Yes, I always have a sub mindset. I am always ready for His orders, for His demands, always ready to do whatever Master T expects of me and whenever He expects it of me.
However, life happens. And when life happens, some things move to the background…
Like when we were very busy with renovations in the house. Or when Master T had an infection in His leg, which left Him limping and in pain. Or when I had a bad spell of low blood pressure, leaving me not feeling well. All these things made our D/s activities move to the background. Our commitment was still there. We still felt the same about being in a D/s relationship. That had not changed and it probably never will. I knew and understand all these things, knew that life has to be lived and priorities had to be set, but still I got restless.

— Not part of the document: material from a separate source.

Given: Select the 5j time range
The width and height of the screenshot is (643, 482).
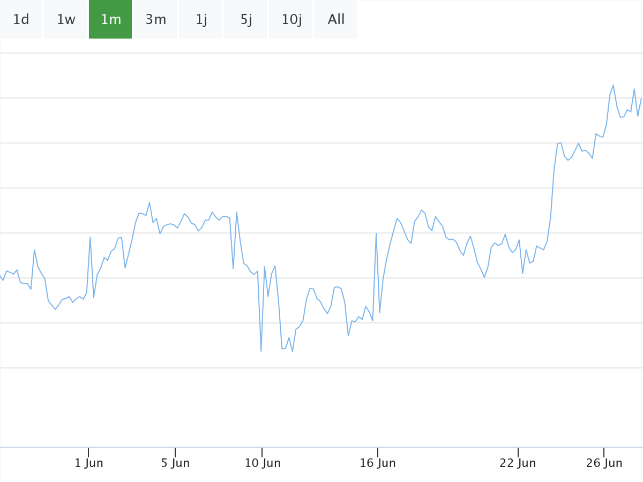Looking at the screenshot, I should click(245, 20).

I always get restless when it has been too long since a play date or a play scene. And it has been too long…
Am I the only one that get restless like this? Am I the only one that miss the control of my Dom/Master when life happens around me? What do you do in a case like this? Do you talk to your Dom/Master and tell Him how you feel? Do you ask Him for tasks or a play scene? Do you ask Him to flog or spank you? How do you handle these situations?
The last time this happened with us, after my being under the weather and the renovations in the house being halfway and Master T still in pain but apparently on the mend, I talked to Him. I told Him how much I missed His control, How I needed it. Of course He knew all of it without me saying it, but for my own sanity I had to say it. I had to discuss it. I had to make known that I was going crazy without His control. That I felt like a ship adrift on the ocean. I needed to be guided back to the harbour, back to the safety of His control. Only He could help me with it, no one else could.
By saying it, discussing it with Him, I already felt better. I knew He understood. Some of my restlessness disappeared. And more of it disappeared when He gave me a task to keep my mind occupied… with the promise of more to follow.